The complaints have included concerns about conditions in the Athletes Village as challenging for some athletes to perform at their best
The organisers have responded quickly to the almost boundless array of venue and service operations and diplomatic and geopolitical issues that can impact the Games.
Russia’s reduced presence at the Games, due to restrictions on athletes following the Ukraine invasion, has limited its impact on other teams and nations.
The spectre of doping involving Russia however continues to darken sports landscapes, with Olympic authorities stripping the super power of a figure skating gold medal from the Beijing Winter Games and presenting it to the US team in Paris
Doping concerns and suspicions have shifted to China following a series of controversial drug testing irregularities involving Chinese swimmers, some of whom were selected for Paris.

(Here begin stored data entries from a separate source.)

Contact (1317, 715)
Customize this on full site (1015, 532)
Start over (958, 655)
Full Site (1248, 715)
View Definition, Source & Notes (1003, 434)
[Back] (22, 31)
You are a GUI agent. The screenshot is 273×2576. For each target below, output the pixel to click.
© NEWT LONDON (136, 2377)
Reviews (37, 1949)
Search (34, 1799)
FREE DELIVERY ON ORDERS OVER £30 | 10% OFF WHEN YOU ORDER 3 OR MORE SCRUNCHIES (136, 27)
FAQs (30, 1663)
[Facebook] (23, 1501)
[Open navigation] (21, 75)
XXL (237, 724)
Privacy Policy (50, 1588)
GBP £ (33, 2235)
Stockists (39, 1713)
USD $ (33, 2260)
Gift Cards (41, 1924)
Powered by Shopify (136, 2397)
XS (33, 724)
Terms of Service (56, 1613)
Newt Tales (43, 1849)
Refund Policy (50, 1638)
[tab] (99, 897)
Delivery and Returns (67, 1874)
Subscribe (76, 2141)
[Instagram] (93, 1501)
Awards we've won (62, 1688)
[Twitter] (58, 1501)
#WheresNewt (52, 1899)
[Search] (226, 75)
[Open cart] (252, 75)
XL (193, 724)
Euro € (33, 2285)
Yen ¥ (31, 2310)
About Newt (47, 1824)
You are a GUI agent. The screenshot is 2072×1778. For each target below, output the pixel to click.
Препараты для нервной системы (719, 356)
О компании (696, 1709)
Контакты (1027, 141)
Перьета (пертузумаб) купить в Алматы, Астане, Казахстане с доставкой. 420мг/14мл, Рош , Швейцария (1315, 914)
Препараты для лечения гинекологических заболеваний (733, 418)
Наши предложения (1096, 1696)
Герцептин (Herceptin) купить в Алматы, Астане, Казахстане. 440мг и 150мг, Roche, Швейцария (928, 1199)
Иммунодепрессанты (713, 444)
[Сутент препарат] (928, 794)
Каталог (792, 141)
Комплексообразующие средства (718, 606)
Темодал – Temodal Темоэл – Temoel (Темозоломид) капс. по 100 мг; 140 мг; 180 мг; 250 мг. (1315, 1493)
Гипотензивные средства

Ukraine’s first medal at the Games, by fencer Olga Kharlan, was dedicated to fellow Ukrainians defending the country against Russia.
The Ukraine team’s presence in Paris is a powerful symbol of its existence as a nation on the world stage.
Ukraine is also a symbol for other nations and groups in adversity who are invisible on the medal table but victorious just by having a delegation at the Games.
Paris has created a grand stage for athletes who are performing at awe inspiring levels as symbols of hope despite the war in Ukraine, Middle East violence, and other combat zones.
Pierre de Coubertin, the father of the modern Olympic Games, was born in Paris, and would be proud of how his home city is taking the world on a journey of hope from war to sport, as he dreamed.